Preface
We give a brief introduction of Hadoop in previous tutorial, for today we will learn to install Hadoop on multiple nodes, in demonstration scenario we will be using Ubuntu 15.10 as Desktop, we will create 2 Slave or Data Nodes along with 1 Name node. Make sure you have shared ssh public keys with Data nodes and assign appropriate IP addresses, host name and other Hadoop services (we will mention in tutorial) required to run Hadoop multiple cluster node.
Prerequisites
we will be using Ubuntu 15.10 as 1 master node, 2 Slave/data nodes. hostname for namenode will be masternode, datanodes will have hostname slave1 and slave2 respectively.
masternode IP address:192.51.10.10
Slave1 IP Address:192.51.10.11
Slave2 IP Address:192.51.10.12
Configuration
Instillation process is similar to previous tutorial except few changes. First of all let us configure master node .
Define hostname of Namenode
# vim /etc/hostname
Define hosts in /etc/hosts file
# vim /etc/hosts
Sample output
127.0.0.1 localhost 192.51.10.10 masternode 192.51.10.11 slave1 192.51.10.12 slave2
Configure Hadoop Services
# cd /usr/local/hadoop/etc/hadoop/
Edit hdfs-site.xml
# vim /usr/local/hadoop/etc/hadoop/hdfs-site.xml
File will look like below, change replication value to 3.

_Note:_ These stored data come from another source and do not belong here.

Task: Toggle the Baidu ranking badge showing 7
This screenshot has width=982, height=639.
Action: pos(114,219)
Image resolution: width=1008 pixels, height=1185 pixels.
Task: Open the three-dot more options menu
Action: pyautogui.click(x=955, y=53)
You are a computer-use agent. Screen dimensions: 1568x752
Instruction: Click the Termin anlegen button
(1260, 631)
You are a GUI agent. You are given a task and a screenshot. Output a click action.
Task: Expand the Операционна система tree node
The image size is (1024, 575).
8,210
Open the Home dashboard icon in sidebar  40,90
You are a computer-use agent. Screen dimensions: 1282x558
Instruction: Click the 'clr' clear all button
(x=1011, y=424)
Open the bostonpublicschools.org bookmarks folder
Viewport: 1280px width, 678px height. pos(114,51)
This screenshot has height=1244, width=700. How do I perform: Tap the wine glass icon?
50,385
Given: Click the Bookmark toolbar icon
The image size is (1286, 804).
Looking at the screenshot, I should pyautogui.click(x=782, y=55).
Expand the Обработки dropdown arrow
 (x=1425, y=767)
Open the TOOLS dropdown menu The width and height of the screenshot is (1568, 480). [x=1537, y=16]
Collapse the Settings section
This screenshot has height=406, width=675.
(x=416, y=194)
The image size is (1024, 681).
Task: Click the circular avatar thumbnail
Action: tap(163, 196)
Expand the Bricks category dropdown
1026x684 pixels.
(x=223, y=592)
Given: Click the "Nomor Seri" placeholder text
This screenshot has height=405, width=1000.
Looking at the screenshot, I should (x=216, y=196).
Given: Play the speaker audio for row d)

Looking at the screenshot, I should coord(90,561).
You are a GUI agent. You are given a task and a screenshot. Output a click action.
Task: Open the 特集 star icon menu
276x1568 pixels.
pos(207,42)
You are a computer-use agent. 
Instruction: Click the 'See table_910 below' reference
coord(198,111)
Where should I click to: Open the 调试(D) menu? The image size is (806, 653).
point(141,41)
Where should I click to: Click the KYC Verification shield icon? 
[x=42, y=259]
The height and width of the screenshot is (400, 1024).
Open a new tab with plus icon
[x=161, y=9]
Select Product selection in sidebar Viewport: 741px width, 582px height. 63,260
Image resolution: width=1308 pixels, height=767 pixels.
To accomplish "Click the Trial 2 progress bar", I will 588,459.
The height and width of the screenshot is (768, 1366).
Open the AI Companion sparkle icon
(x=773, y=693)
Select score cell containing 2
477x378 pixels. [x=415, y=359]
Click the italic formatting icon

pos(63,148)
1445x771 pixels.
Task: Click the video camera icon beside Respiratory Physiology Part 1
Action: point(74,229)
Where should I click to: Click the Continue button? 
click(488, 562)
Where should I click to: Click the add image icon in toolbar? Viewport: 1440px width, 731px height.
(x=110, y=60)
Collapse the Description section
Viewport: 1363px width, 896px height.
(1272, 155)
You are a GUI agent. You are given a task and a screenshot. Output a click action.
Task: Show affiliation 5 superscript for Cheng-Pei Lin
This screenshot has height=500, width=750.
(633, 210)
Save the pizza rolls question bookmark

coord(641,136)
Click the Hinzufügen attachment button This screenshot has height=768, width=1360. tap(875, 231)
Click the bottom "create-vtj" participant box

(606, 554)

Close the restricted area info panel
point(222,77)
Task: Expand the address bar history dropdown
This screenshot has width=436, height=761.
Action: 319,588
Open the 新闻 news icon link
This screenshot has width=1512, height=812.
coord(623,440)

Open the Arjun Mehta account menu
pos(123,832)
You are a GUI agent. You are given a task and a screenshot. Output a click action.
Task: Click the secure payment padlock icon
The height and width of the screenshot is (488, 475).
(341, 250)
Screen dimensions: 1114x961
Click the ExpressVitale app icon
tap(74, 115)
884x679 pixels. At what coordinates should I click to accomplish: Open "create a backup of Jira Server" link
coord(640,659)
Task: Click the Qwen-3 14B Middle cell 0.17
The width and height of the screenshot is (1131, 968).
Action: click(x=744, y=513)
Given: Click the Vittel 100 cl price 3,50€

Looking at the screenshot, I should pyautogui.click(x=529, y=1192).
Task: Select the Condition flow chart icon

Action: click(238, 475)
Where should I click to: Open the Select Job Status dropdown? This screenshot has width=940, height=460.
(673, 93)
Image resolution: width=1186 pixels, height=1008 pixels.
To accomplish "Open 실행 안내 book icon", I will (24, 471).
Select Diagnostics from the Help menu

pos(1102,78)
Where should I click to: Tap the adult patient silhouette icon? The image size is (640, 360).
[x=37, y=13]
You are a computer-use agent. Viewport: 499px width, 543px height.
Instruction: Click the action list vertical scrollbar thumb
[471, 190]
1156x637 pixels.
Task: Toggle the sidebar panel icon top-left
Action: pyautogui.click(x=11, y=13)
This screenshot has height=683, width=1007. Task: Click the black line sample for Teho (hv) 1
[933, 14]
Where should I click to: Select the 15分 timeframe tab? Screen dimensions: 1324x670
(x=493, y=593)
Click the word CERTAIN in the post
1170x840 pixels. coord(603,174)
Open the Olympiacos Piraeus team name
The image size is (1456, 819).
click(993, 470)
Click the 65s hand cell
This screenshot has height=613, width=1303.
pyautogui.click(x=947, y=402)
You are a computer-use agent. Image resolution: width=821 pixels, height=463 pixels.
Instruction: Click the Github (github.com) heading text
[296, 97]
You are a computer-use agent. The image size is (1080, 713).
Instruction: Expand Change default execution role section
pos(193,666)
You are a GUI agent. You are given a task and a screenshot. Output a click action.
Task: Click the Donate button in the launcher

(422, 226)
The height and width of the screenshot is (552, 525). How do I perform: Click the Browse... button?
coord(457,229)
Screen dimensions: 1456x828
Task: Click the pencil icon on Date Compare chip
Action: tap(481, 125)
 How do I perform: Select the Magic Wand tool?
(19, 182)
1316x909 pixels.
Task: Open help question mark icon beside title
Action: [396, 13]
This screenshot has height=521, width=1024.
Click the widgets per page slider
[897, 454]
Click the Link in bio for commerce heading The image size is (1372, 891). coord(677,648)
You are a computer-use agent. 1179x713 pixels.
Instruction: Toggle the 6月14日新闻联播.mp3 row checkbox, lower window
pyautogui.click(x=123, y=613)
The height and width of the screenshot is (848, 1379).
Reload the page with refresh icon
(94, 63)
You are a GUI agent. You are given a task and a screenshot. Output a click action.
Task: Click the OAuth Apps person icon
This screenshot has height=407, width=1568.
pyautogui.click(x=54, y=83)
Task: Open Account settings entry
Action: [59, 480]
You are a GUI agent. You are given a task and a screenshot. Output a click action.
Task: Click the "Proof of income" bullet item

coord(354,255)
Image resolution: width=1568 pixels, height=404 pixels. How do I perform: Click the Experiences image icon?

<configuration> <property> <name>dfs.replication</name> <value>3</value> </property> <property> <name>dfs.namenode.name.dir</name> <value>file:///usr/local/hadoop/hadoopdata/hdfs/namenode</value> </property> </configuration>
Make sure that you possess a namenode directory under /usr/local/hadoop
# mkdir -p /usr/local/hadoop/hadoopdata/hdfs/namenode # sudo chown -R hadoop:hadoop /usr/local/hadoop/
Similarly edit yarn-site.xml, it will look like below, make sure you have assigned hostname of masternode appropriately
# vim yarn-site.xml
Sample output
<configuration> <property> <name>yarn.nodemanager.aux-services</name> <value>mapreduce_shuffle</value> </property> <property> <name>yarn.resourcemanager.scheduler.address</name> <value>masternode:8030</value> </property> <property> <name>yarn.resourcemanager.address</name> <value>masternode:8032</value> </property> <property> <name>yarn.resourcemanager.webapp.address</name> <value>masternode:8088</value> </property> <property> <name>yarn.resourcemanager.resource-tracker.address</name> <value>masternode:8031</value> </property> <property> <name>yarn.resourcemanager.admin.address</name> <value>masternode:8033</value> </property> </configuration>
Make sure core-site.xml have appropriate hostname
Create a file named slaves under /usr/local/hadoop/etc/hadoop directory and assign hostnames of datanodes
# vim /usr/local/hadoop/etc/hadoop/slaves
Put following entries
slave1 slave2
Similarly create file named mastersunder same directory hierarchy
# vim /usr/local/hadoop/etc/hadoop/masters
Enter following
masternode
We have a working master node at this stage, let us create 2 slave nodes. We created two clone virtual machines using VirtualBox, first clone is slave1 and second cone is slave2, as this machine is clone of Masternode so we will be having all of the hadoop configuration files (.xml) in ready to use form.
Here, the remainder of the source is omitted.